## WORK REQUIRED
Each line of the records that includes "Given" should be found and copied.

## DATA EXTRACTS
··········
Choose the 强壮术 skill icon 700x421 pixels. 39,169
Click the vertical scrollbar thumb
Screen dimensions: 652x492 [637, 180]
··········
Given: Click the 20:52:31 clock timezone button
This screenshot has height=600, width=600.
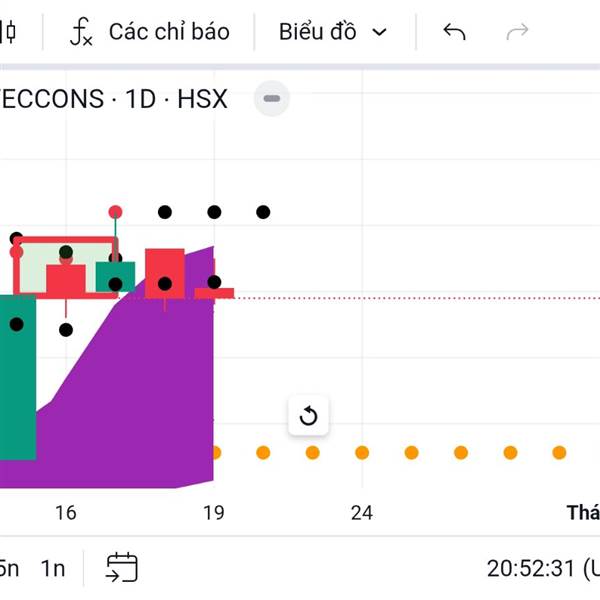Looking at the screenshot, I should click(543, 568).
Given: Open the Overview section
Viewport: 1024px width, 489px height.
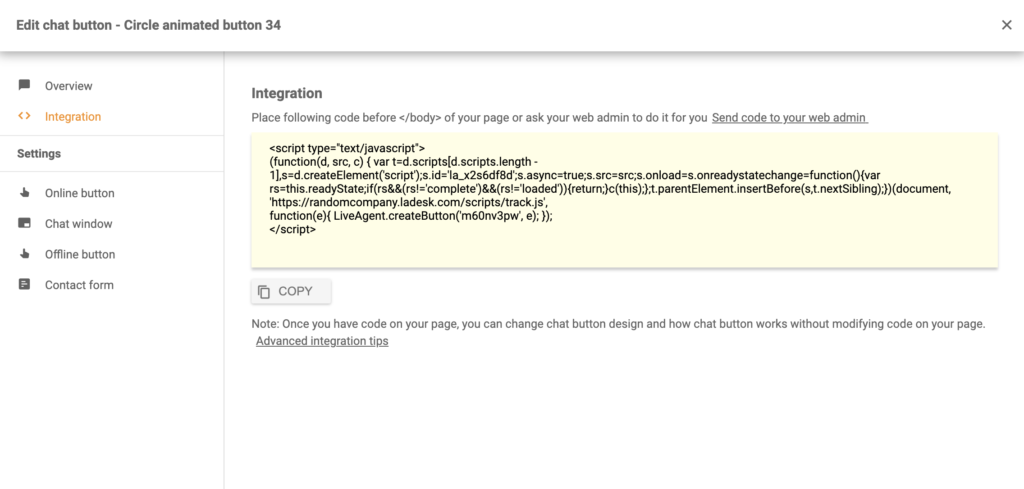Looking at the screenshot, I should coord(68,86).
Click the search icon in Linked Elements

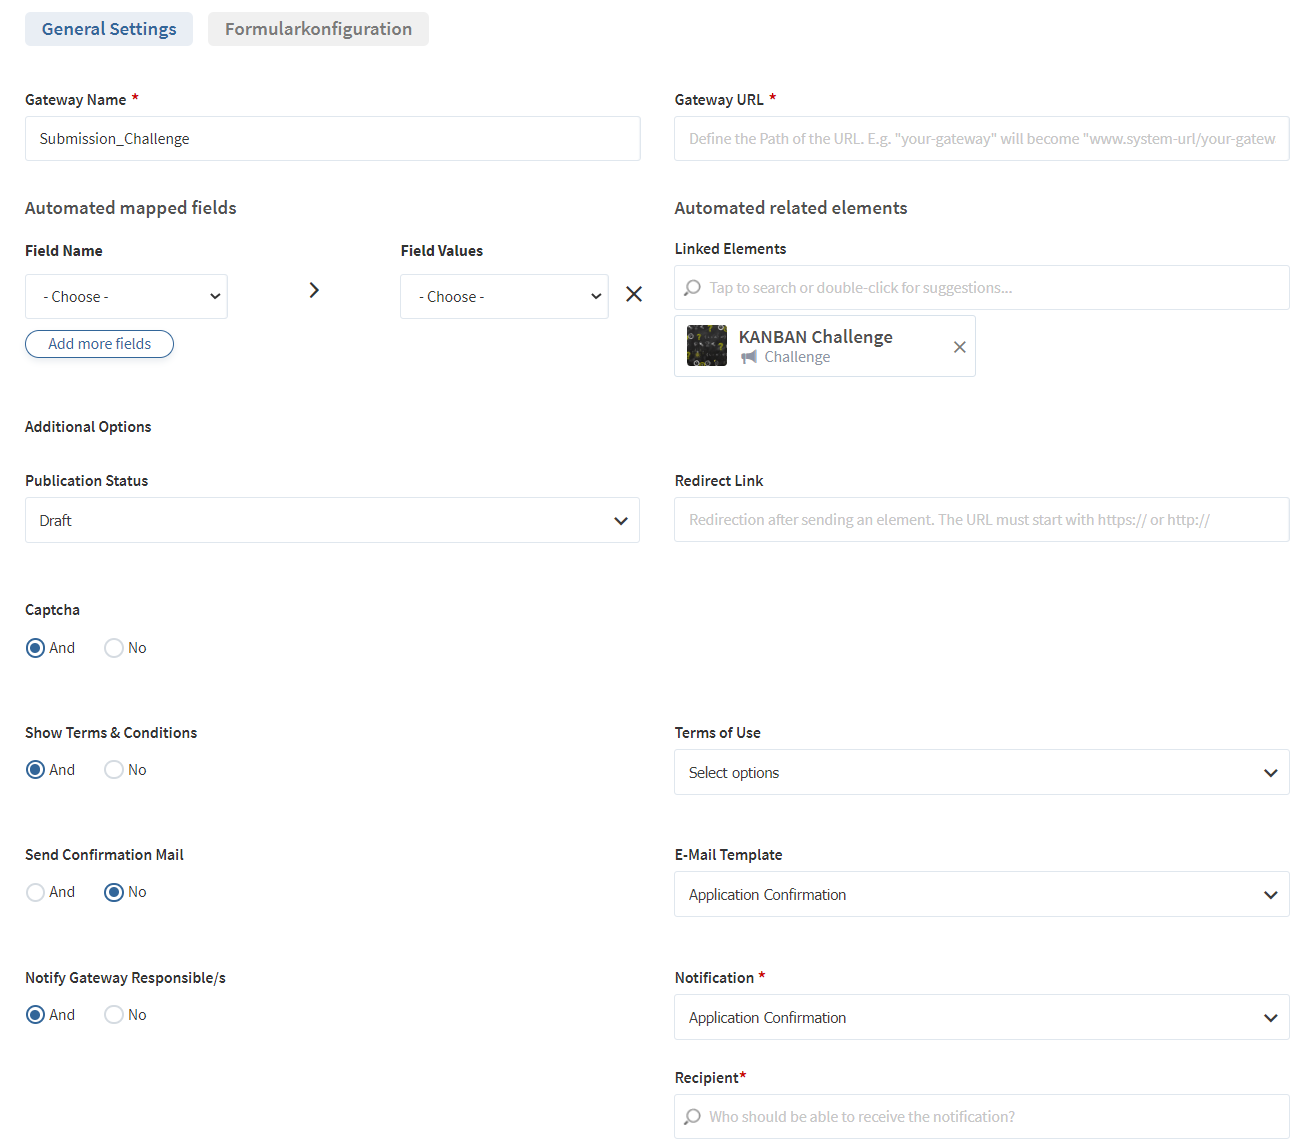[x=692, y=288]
··········
## ANSWER SPACE
Given: Click the 20:52:31 clock timezone button
Given: Open the Overview section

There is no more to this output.